In the history of espionage, the informant who conveyed military, economic or political secrets was most of the time a favored hero. Only those who disclosed secrets from inside an intelligence service were gratefully “milked” [for information] but were also considered pariahs of sorts: One doesn’t really like to have traitors in intelligence services. What if it [the information disclosed] concerned one’s own?
That’s how it might go with Edward Snowden in Russia.
That the former National Security Agency (NSA) and CIA man blabbed about monitoring practices in Hong Kong and then lodged himself in the transit area of the Moscow airport may have led the Russians to briefly feel malicious glee about the worldwide negative PR for the United States. And presumably the involuntary hosts of Snowden have thoroughly acquainted themselves with how his ex-employers work. But now?
Now Snowden is the uninvited guest who is bringing distress to Russia’s president; the U.S. is after the whistle-blower like a dog after a bone. If Vladimir Putin allows him to go somewhere that asylum beckons, Washington will view that as an affront (Snowden’s passport is officially no longer valid).

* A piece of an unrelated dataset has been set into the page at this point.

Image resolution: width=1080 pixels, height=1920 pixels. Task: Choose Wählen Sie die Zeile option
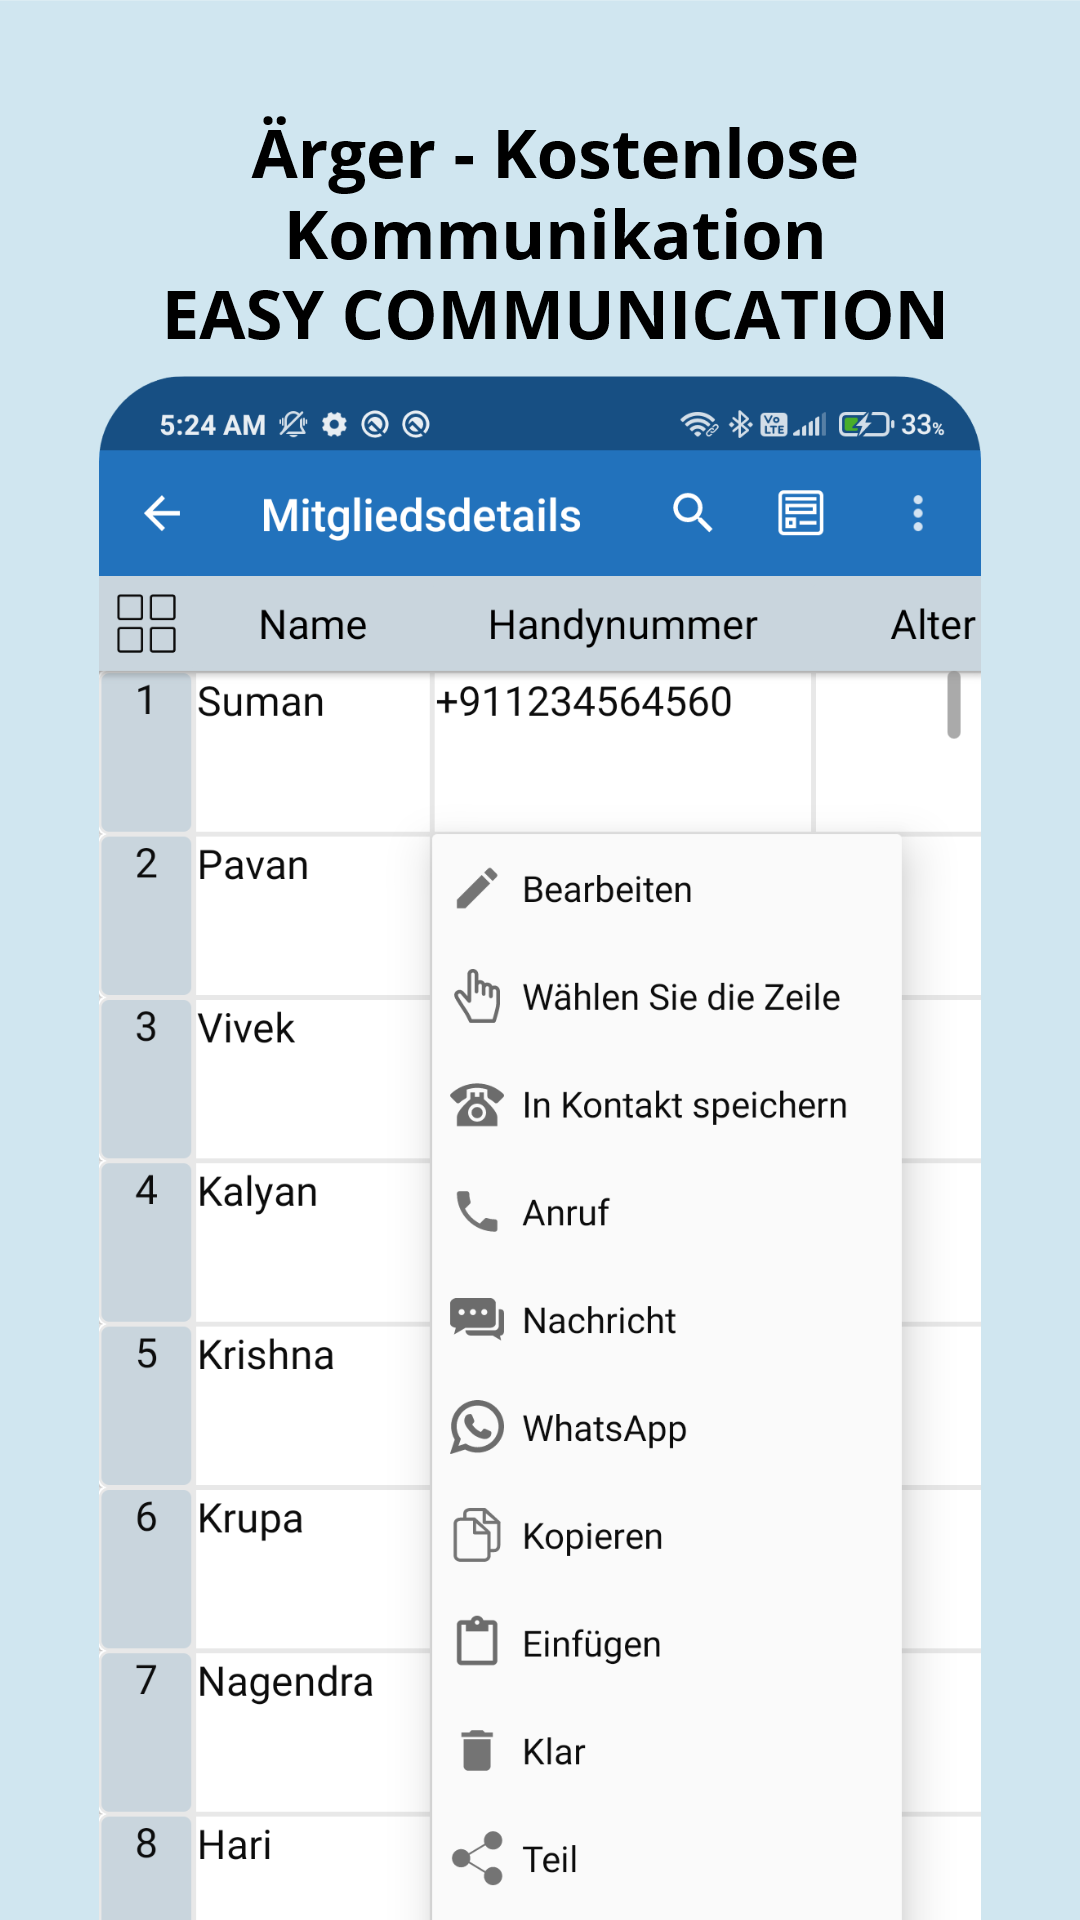click(x=666, y=997)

If the informant remains in Russia with a status of asylum or temporary asylum, the Russian-American summit in September will be on shaky ground.
Putin has made it explicitly clear to Snowden that he does not appreciate him doing harm to the interests of the United States and that relations with Washington are more important than the tug of war over an informant.
That speaks volumes about Putin’s vexation with the affair — and the fact that he doesn’t really have a solution.